O trabalho do IPP ainda traz dados específicos da Maré. Em 2010, a proporção de pessoas incapazes de andar ou subir escadas na Maré foi menor que a média da cidade, com 0,35% contra 0,43%. Pessoas mais idosas costumam ter mais problemas motores, e, segundo dados do mesmo ano, a taxa da população da Maré com mais de 60 anos é de 6,95%, cerca da metade da taxa da cidade, que é de 14,88% dos cariocas.

Entretanto, nos dados de 2010, a etnia é um aspecto que pode influenciar no desenvolvimento de problemas motores na Maré. Isso porque a taxa de pessoas negras incapazes de andar ou subir escadas é de 0,68%, ou seja, o dobro que de pessoas brancas, com taxa de 0,31%. Considerando a cidade do Rio, os valores são 0,35% para negros, quase metade da identificada na Maré. Os brancos são 0,53%.

A Prefeitura do Rio indica 18 unidades de saúde para algum tipo de atendimento fisioterapêutico:

  • Instituto de Neurologia Deolindo Couto – Avenida Venceslau Brás, 95 – Botafogo.
  • Hospital Municipal Rocha Maia – Rua General Severiano, 91 – Botafogo.
  • Centro Municipal de Saúde (CMS) Manoel José Ferreira – Rua Silveira Martins, 161 – Catete.
  • Hospital Escola São Francisco de Assis – Avenida Presidente Vargas, 2863 – Centro.
  • Associação Pestalozzi do Brasil (SPB) – Rua Visconde de Niterói, 1450 – Benfica.
  • Hospital Universitário Gaffree e Guinle – Rua Mariz e Barros, 775 – Maracanã.
  • Clínica de Fisioterapia Renascer – Avenida Braz de Pina, 2027 – Brás de Pina.
  • Clínica Nova Guanabara – Rua Uranos, 1461 – Olaria.
  • CMS Maria Cristina Roma Paugartten – Ra.
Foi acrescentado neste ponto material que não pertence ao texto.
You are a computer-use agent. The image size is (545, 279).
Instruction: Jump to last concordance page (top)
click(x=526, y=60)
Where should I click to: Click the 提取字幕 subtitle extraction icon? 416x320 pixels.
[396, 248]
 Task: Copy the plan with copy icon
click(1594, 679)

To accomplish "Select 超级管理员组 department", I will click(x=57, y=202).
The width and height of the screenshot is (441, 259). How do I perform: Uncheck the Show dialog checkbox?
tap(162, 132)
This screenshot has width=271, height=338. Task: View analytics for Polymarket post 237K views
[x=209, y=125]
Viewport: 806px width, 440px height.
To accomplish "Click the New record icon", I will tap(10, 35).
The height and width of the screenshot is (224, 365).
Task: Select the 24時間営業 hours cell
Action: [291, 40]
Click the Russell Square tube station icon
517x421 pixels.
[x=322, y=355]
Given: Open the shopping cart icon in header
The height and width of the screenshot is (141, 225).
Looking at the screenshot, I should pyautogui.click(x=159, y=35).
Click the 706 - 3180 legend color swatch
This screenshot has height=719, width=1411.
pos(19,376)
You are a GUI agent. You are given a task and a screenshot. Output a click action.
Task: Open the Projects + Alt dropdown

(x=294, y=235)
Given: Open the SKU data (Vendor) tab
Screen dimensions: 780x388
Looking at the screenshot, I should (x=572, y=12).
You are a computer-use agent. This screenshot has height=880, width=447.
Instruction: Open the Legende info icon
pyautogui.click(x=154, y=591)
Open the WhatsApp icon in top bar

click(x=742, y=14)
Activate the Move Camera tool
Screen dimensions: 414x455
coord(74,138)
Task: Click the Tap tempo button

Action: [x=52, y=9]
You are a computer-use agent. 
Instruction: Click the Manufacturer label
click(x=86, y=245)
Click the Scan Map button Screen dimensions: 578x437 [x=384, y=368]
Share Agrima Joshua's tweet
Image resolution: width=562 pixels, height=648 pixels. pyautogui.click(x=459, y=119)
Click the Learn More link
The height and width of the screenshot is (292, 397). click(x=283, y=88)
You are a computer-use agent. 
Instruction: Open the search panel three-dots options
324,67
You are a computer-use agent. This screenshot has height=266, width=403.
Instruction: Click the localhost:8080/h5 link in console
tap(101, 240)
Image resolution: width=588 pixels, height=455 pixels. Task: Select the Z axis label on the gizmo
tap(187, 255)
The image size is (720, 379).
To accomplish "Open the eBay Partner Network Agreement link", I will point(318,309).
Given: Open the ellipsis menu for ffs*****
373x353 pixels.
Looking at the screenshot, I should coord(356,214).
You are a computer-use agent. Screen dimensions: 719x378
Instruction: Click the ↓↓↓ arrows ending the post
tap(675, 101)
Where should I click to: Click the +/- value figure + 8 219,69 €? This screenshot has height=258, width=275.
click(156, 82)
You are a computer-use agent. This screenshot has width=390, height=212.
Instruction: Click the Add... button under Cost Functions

Joaquim Gomes, s/n – Ramos.
  • Clínica da Família (CF) Felippe Cardoso – Avenida Nossa Senhora da Penha, 42 – Penha.
  • Policlínica Rodolpho Rocco – Estrada Adhemar Bebiano, 339 – Del Castilho.
  • Fundação Amélia Dias (Famad) – Rua Japurá, 115 – Praça Seca.
  • Hospital Municipal Álvaro Ramos – Avenida Adauto Botelho, s/n – Taquara.
  • CMS Alberto Borgerth – Rua Padre Manso, s/n – Madureira.
  • Policlínica Lincoln de Freitas Filho – Rua Álvaro Alberto, 601 – Santa Cruz.
  • Clínica Escola da Faculdade Bezerra de Araújo – Rua Carius, 163 – Campo Grande.
  • Serviço de Assistência Social Evangélico (SASE) – Rua Manaus, 98 – Realengo.
  • Ação Cristã Vicente Moretti – Rua Maravilha, 308 – Bangu.